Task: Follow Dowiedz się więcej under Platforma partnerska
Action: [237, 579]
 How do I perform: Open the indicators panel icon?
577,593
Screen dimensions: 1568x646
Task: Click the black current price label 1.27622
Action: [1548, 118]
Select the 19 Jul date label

* * *

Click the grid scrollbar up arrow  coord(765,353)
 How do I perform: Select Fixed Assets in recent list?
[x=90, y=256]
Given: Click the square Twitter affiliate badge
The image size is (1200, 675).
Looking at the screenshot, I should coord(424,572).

* * *

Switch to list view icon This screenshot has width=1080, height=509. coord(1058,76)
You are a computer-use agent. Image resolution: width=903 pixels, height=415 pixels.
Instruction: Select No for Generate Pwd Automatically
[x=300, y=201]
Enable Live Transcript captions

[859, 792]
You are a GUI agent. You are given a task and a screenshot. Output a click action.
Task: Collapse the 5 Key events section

> _Task objective_
Copy exactly the stretch of data above from the line with "How do I perform: Open" through the line with "Select the 19 Jul date label", and omit all other lines.

> _Solution to this problem_
 How do I perform: Open the indicators panel icon?
577,593
Screen dimensions: 1568x646
Task: Click the black current price label 1.27622
Action: [1548, 118]
Select the 19 Jul date label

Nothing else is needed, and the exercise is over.